#### [Exercise set]
**1)** Translate into French this sentence from the passage on the Nubian pyramids: "The pyramids are built of granite and sandstone."
**2)** Pick up the passage on the Nubian pyramids after its last sentence and carry it on.
--- START Provided passage ---
The Nubian pyramids were built by the rulers of the ancient Kushite kingdoms. The area of the Nile valley known as Nubia, which lies within the north of present-day Sudan, was the site of three Kushite kingdoms during antiquity. The capital of the first was at Kerma (2500–1500 BCE). The second was centered on Napata (1000–300 BCE). The third kingdom was centered on Meroë (300 BCE-AD 300). The pyramids are built of granite and sandstone. 

Heavily influenced by the Egyptians, Nubian kings built their own pyramids 1000 years after Egyptian burial methods had changed. In Nubia, pyramids were built for the first time at El Kurru in 751 BC. The Nubian-style pyramids emulated a form of Egyptian private elite family pyramid that was common during the New Kingdom. There are twice as many Nubian pyramids still standing today as there are Egyptian. Forty of the pyramids were partially demolished by an Italian treasure hunter, Giuseppe Ferlini, in the 1830s. The Nubian pyramids are a UNESCO World Heritage Site.
--- END Provided passage ---
--- START Information supplied ---
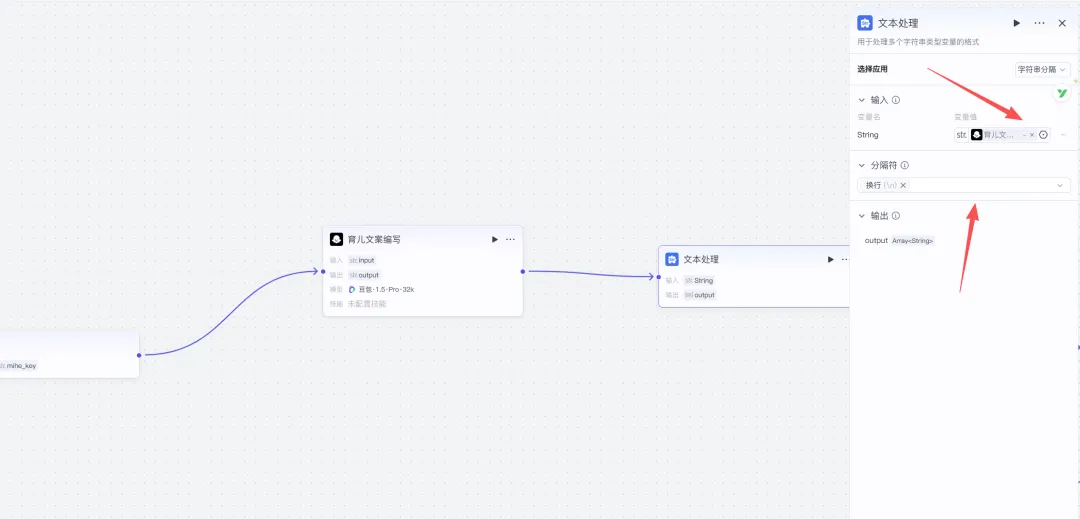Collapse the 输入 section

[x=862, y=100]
--- END Information supplied ---
--- START Information supplied ---
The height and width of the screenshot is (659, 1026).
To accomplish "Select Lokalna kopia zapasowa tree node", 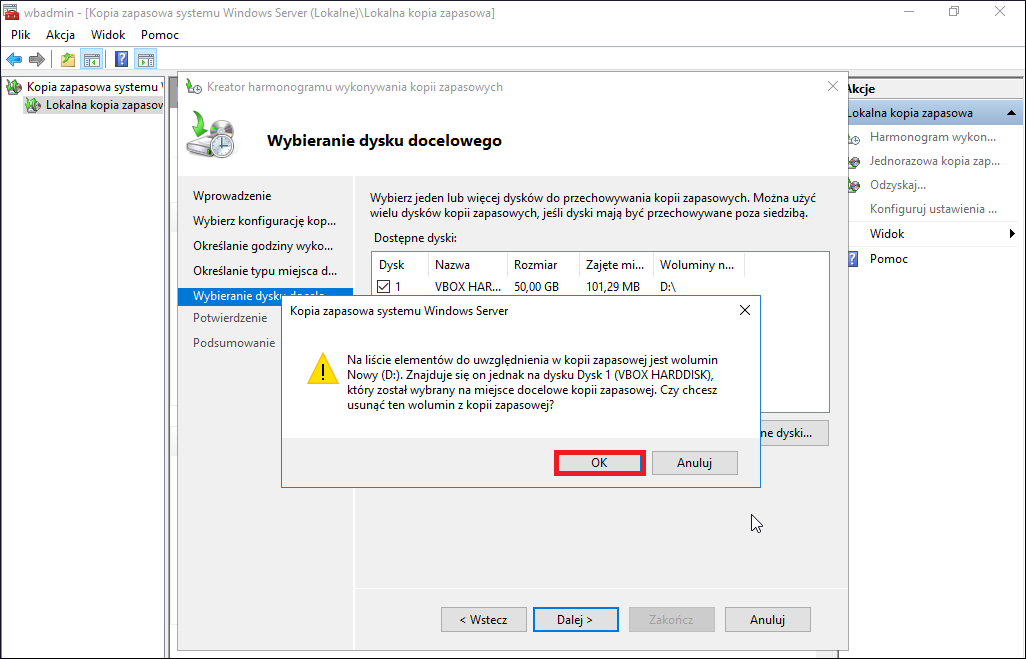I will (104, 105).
--- END Information supplied ---
#### [Answers to the problems]
**1)** Les pyramides sont construites en granit et en grès.

**2)**
Pyramids
The Nubian pyramids were built over a period of a few hundred years to serve as tombs for the kings and queens and wealthy citizens of Napata and Meroë.

The first three sites are located around Napata in Lower Nubia, near the modern town of Karima.

The first of these was built at the site of el-Kurru, including the tombs of King Kashta and his son Piye, together with Piye's successors Shabaka, Shabataka, and Tanwetamani. Fourteen pyramids were constructed for their queens, several of whom were renowned warrior queens. This can be compared to approximately 120 much larger pyramids that were constructed in Ancient Egypt over a period of 3000 years.

Later Napatan pyramids were sited at Nuri,  north on the opposite bank of the Nile. This necropolis was the burial place of 21 kings and 52 queens and princes including Anlami and Aspelta. The bodies of these kings were placed in huge granite sarcophagi. Aspelta's weighed 15.5 tons, and its lid weighed four tons. The oldest and largest pyramid at Nuri is that of the Napatan king and Twenty-fifth Dynasty pharaoh Taharqa.

Another small group of nine pyramids is located next to Jebel Barkal itself.

The most extensive Nubian pyramid site is at Meroë, which is located between the fifth and sixth cataracts of the Nile, approximately  north of Khartoum. During the Meroitic period, over forty queens and kings were buried there.

Between 2009 and 2012 the new group of pyramids was discovered near the village Sedeinga.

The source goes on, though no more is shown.